O policial civil e piloto de helicóptero Felipe Marques Monteiro, conhecido como comandante Felipe, morreu neste domingo (17), aos 46 anos, em decorrência de complicações de saúde causadas pelo grave ferimento sofrido em março de 2025, durante uma operação da Polícia Civil na comunidade da Vila Aliança, na Zona Oeste do Rio de Janeiro.
Na ocasião, Felipe comandava uma aeronave do Serviço Aeropolicial da Coordenadoria de Recursos Especiais (Core) quando o helicóptero foi atingido por disparos de criminosos. Um tiro de fuzil acertou a cabeça do piloto, provocando uma lesão gravíssima que exigiu diversas cirurgias e um longo período de internação.
Ao longo de mais de um ano de tratamento, o comandante apresentou sinais de recuperação que emocionaram familiares, amigos e milhares de pessoas que acompanharam sua trajetória pelas redes sociais. Após meses no hospital, ele chegou a receber alta e iniciou um processo de reabilitação.

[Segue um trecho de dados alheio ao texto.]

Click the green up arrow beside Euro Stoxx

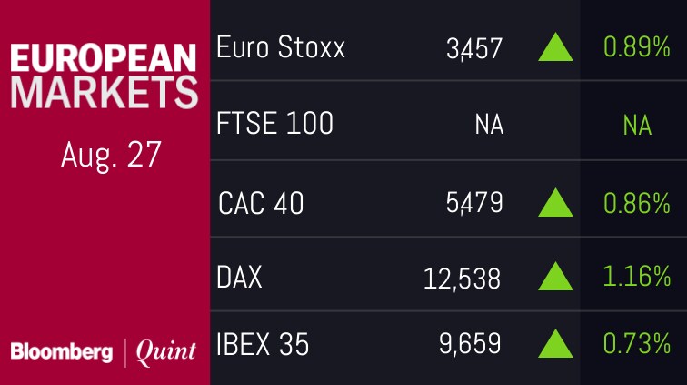coord(555,46)
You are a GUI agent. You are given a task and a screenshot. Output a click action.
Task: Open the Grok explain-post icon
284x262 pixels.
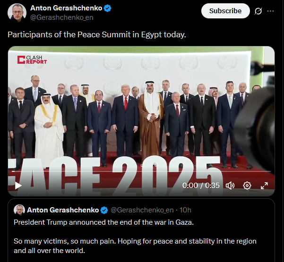(258, 11)
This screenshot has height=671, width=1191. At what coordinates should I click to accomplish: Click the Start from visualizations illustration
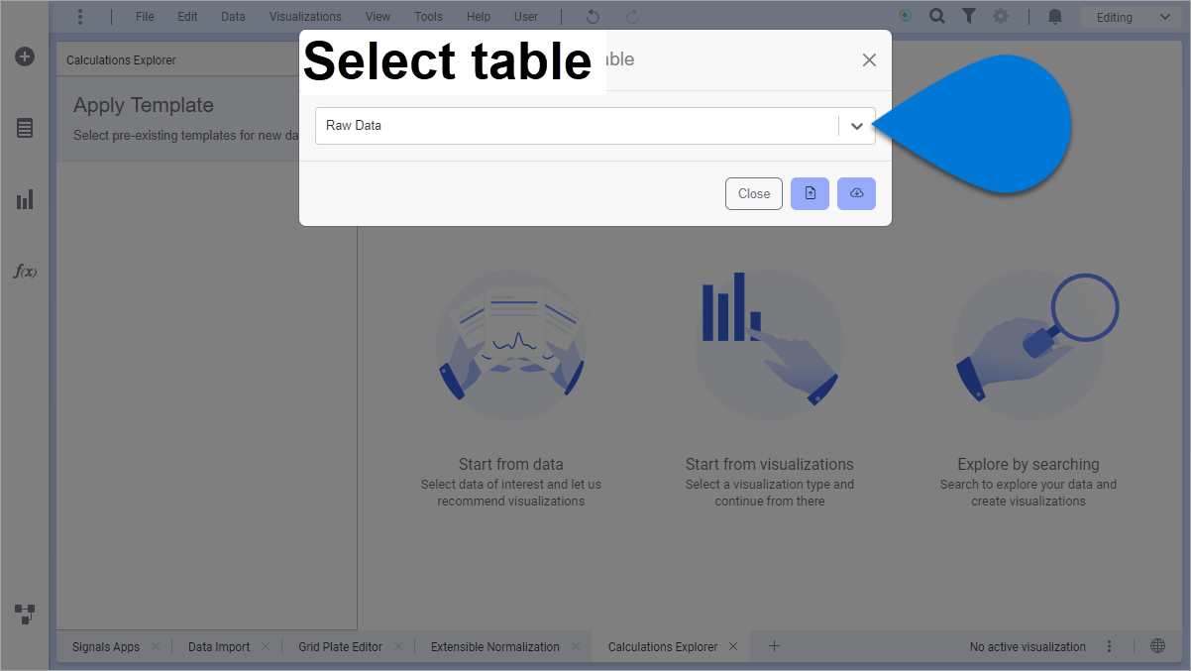[769, 344]
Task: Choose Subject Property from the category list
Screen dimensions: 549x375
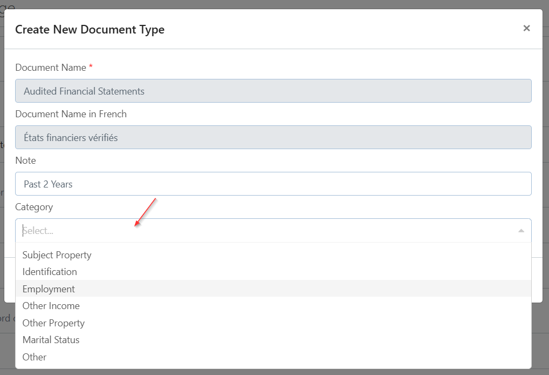Action: (57, 255)
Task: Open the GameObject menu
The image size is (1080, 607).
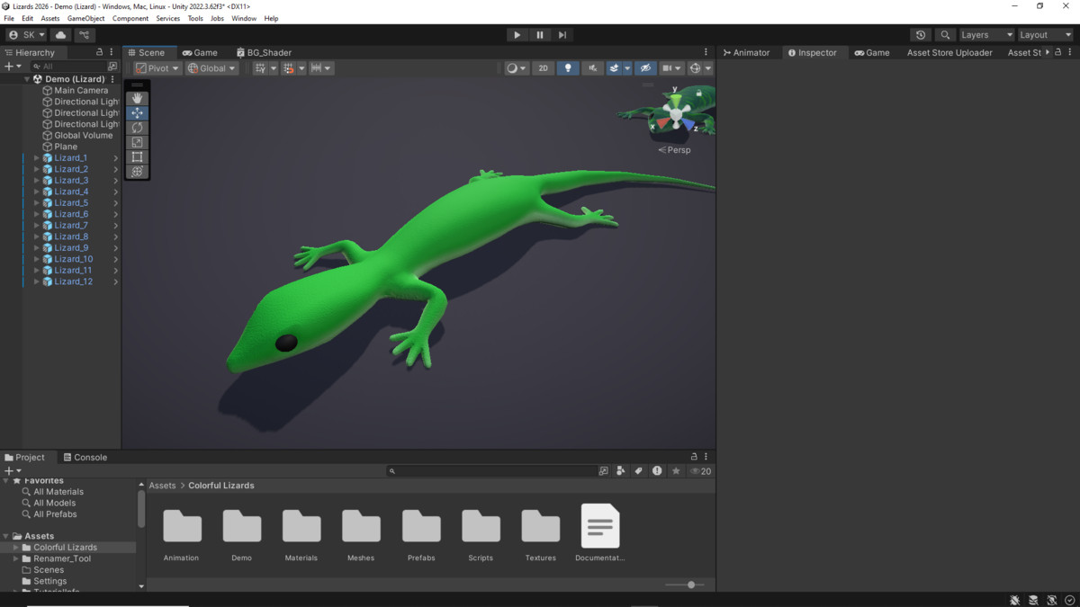Action: pyautogui.click(x=86, y=18)
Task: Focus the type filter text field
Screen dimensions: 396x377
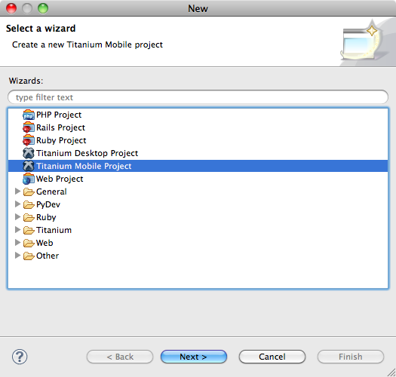Action: pos(198,97)
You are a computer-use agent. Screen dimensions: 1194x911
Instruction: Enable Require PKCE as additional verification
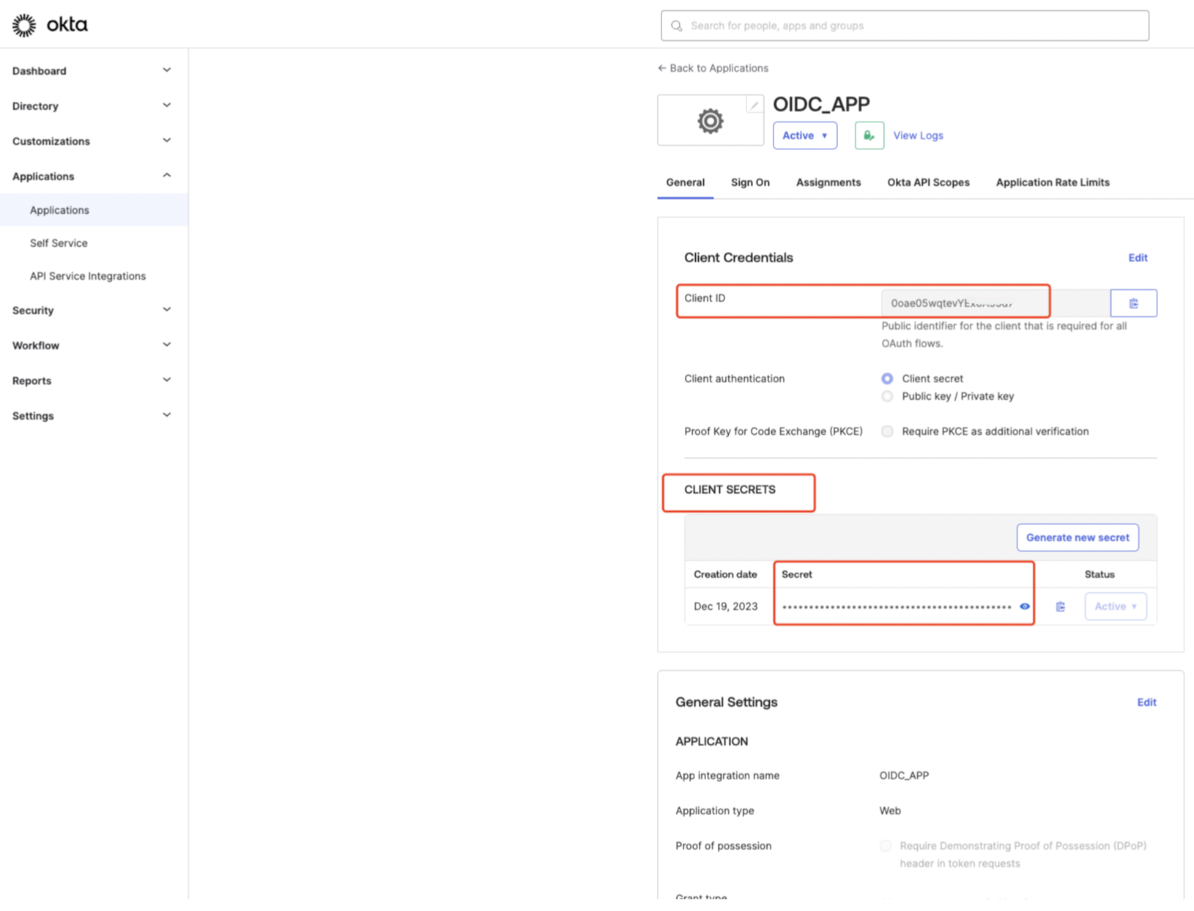coord(887,431)
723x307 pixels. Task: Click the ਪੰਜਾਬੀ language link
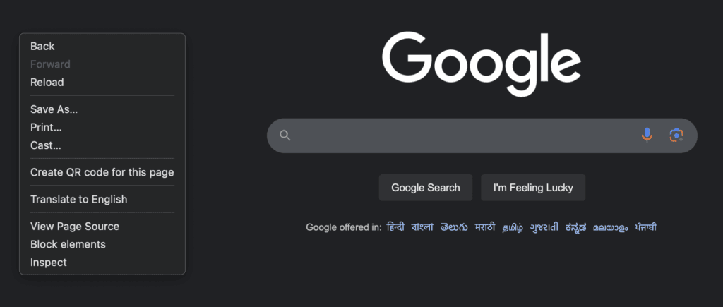(x=645, y=227)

Nas últimas semanas, porém, o policial voltou a ser internado após complicações relacionadas a uma infecção e a procedimentos para a substituição de uma prótese craniana. O quadro se agravou, e ele não resistiu.
A morte do comandante Felipe gerou grande comoção em todo o país. Considerado um símbolo de coragem, fé e perseverança, ele deixa a esposa, familiares, colegas de profissão e admiradores que acompanharam sua luta pela vida desde o atentado.